Output the entries exactly.

=== AVAILABLE DATA ===
# # # # #

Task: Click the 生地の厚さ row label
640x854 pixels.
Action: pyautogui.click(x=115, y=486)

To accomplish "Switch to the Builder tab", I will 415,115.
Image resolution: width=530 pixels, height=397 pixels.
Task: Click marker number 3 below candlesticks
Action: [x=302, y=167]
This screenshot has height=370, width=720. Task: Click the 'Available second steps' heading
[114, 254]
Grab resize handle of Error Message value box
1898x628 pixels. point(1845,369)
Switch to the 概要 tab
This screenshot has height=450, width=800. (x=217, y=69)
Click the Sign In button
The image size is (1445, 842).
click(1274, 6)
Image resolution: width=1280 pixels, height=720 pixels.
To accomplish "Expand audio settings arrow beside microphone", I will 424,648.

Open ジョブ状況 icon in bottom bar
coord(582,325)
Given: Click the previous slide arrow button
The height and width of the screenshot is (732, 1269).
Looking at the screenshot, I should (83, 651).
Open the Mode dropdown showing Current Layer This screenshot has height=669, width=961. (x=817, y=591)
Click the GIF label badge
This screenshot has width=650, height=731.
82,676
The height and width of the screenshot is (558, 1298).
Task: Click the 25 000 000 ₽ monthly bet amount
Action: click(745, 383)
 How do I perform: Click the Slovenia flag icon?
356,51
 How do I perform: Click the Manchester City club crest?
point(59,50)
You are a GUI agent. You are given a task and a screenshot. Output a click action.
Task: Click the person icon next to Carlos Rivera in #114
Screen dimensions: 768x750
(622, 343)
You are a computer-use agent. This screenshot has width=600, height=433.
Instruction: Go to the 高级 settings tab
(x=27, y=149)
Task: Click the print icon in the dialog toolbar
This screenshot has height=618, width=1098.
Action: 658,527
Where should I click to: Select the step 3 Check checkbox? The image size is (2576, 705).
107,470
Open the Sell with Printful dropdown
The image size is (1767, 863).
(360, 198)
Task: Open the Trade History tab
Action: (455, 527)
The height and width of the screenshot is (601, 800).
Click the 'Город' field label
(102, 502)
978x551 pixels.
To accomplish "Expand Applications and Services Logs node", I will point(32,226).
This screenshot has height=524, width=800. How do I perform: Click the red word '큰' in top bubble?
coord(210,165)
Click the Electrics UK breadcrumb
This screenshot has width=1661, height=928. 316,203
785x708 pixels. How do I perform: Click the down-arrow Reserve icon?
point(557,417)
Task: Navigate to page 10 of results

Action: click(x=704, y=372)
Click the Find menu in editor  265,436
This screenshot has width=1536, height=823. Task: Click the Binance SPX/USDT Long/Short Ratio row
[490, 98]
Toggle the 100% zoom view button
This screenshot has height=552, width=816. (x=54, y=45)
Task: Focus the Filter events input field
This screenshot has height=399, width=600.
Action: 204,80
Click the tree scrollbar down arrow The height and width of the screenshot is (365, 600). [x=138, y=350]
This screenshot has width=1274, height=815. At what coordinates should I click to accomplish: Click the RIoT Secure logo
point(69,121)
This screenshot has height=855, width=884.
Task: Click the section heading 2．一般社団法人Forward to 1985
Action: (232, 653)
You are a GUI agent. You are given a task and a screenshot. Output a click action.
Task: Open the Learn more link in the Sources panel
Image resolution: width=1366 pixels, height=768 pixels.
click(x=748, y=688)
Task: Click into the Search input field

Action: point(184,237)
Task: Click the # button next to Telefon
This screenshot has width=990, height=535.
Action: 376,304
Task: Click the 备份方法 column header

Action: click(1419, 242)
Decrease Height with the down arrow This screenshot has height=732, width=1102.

# # # # #

=== TASK SOLUTION ===
Task: Click the 生地の厚さ row label
640x854 pixels.
Action: pyautogui.click(x=115, y=486)

To accomplish "Switch to the Builder tab", I will 415,115.
Image resolution: width=530 pixels, height=397 pixels.
Task: Click marker number 3 below candlesticks
Action: [x=302, y=167]
This screenshot has height=370, width=720. Task: Click the 'Available second steps' heading
[114, 254]
Grab resize handle of Error Message value box
1898x628 pixels. point(1845,369)
Switch to the 概要 tab
This screenshot has height=450, width=800. (x=217, y=69)
Click the Sign In button
The image size is (1445, 842).
click(1274, 6)
Image resolution: width=1280 pixels, height=720 pixels.
To accomplish "Expand audio settings arrow beside microphone", I will 424,648.

Open ジョブ状況 icon in bottom bar
coord(582,325)
Given: Click the previous slide arrow button
The height and width of the screenshot is (732, 1269).
Looking at the screenshot, I should (83, 651).
Open the Mode dropdown showing Current Layer This screenshot has height=669, width=961. (x=817, y=591)
Click the GIF label badge
This screenshot has width=650, height=731.
82,676
The height and width of the screenshot is (558, 1298).
Task: Click the 25 000 000 ₽ monthly bet amount
Action: click(745, 383)
 How do I perform: Click the Slovenia flag icon?
356,51
 How do I perform: Click the Manchester City club crest?
point(59,50)
You are a GUI agent. You are given a task and a screenshot. Output a click action.
Task: Click the person icon next to Carlos Rivera in #114
Screen dimensions: 768x750
(622, 343)
You are a computer-use agent. This screenshot has width=600, height=433.
Instruction: Go to the 高级 settings tab
(x=27, y=149)
Task: Click the print icon in the dialog toolbar
This screenshot has height=618, width=1098.
Action: 658,527
Where should I click to: Select the step 3 Check checkbox? The image size is (2576, 705).
107,470
Open the Sell with Printful dropdown
The image size is (1767, 863).
(360, 198)
Task: Open the Trade History tab
Action: (455, 527)
The height and width of the screenshot is (601, 800).
Click the 'Город' field label
(102, 502)
978x551 pixels.
To accomplish "Expand Applications and Services Logs node", I will point(32,226).
This screenshot has height=524, width=800. How do I perform: Click the red word '큰' in top bubble?
coord(210,165)
Click the Electrics UK breadcrumb
This screenshot has width=1661, height=928. 316,203
785x708 pixels. How do I perform: Click the down-arrow Reserve icon?
point(557,417)
Task: Navigate to page 10 of results

Action: click(x=704, y=372)
Click the Find menu in editor  265,436
This screenshot has width=1536, height=823. Task: Click the Binance SPX/USDT Long/Short Ratio row
[490, 98]
Toggle the 100% zoom view button
This screenshot has height=552, width=816. (x=54, y=45)
Task: Focus the Filter events input field
This screenshot has height=399, width=600.
Action: 204,80
Click the tree scrollbar down arrow The height and width of the screenshot is (365, 600). [x=138, y=350]
This screenshot has width=1274, height=815. At what coordinates should I click to accomplish: Click the RIoT Secure logo
point(69,121)
This screenshot has height=855, width=884.
Task: Click the section heading 2．一般社団法人Forward to 1985
Action: (232, 653)
You are a GUI agent. You are given a task and a screenshot. Output a click action.
Task: Open the Learn more link in the Sources panel
Image resolution: width=1366 pixels, height=768 pixels.
click(x=748, y=688)
Task: Click into the Search input field

Action: point(184,237)
Task: Click the # button next to Telefon
This screenshot has width=990, height=535.
Action: 376,304
Task: Click the 备份方法 column header

Action: click(1419, 242)
Decrease Height with the down arrow This screenshot has height=732, width=1102.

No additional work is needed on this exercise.